Friday, May 1, 2009

News For Thought: Broader Mental Health, Learning To Swim

Internet troubles have slowed a bunch of pending posts, but in the meantime, I want to post an incredible project the Columbia Daily Spectator has been printing for a month or so: Mind Matters.

It's about mental illness and mental health in general, not just about ADD, but certainly worth the read.

And, for an incredible, personal account, read the editor's column, the first paragraphs (and last) of which are published below:

To the tenured, highly esteemed anthropology professor who failed me last spring:
“Why are you even here?”

This was the first thing you said to me a year ago when I sat down in your office before you explained that I would not be passing your class.

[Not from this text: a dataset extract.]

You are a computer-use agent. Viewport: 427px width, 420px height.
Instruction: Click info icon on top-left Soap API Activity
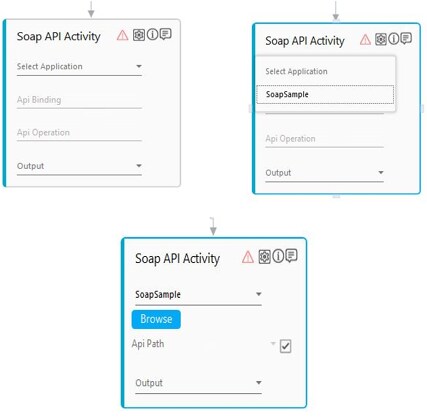(x=152, y=34)

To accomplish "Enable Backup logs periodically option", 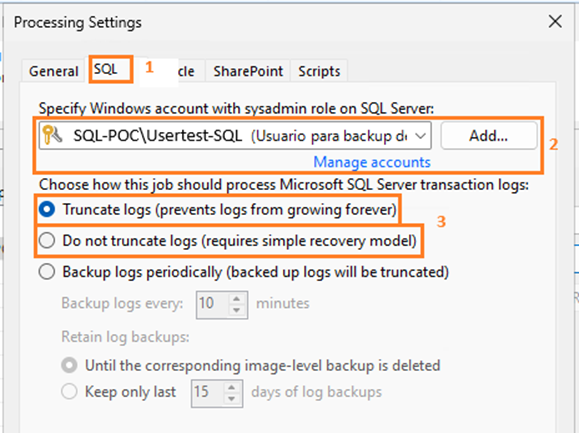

It was understandable. I barely attended any lectures or discussion sections, let alone turned in any of the assignments. I earned what Columbia students have to work extremely hard to receive: an F.

I left Schermerhorn, bawling as I walked back to Watt, where I hid for the entirety of my junior year. I thought about Richard Ng, a student who committed suicide by jumping into the East River two years prior. I didn’t know how to swim. It could work!

I ended the semester with an impressive 1.8 GPA. I felt mostly dead. But looking back, I realize I was living, and that was the point.

“Why are you even here?”

I didn’t come to Columbia to be depressed, mind you. I came here to take my high school valediction and press onward, to become editor-in-chief of this paper, to meet the man of my dreams. None of these things happened.

After a tremendous freshman year, things spiraled. I teetered on the edge of my 20th floor window in EC and looked down.

Over the next year, I would accumulate a number of diagnoses: major depression, recurrent, without full inter-episode recovery (DSM-IV 296.32), and borderline personality disorder (DSM-IV 301.83). One psychiatrist told me I actually had bipolar disorder. My mom told me I wasn’t practicing Islam enough. A professor actually told me I was a liar. My friend told me I was just being 20.

You could say this period constituted a Profound Experience, the one often criticized in other senior columns. I know I’m a cliché, and I laugh about it often. (See headline.) But, it is my experience, and it is all that I have....

I am painfully aware that I might have another depressive episode in the future.

But this time, I can handle it.

I wish you could see me now, professor. I got a 4.0 last semester. I live on the 20th floor of EC again, two doors down from a previous site of trauma. I am learning how to swim.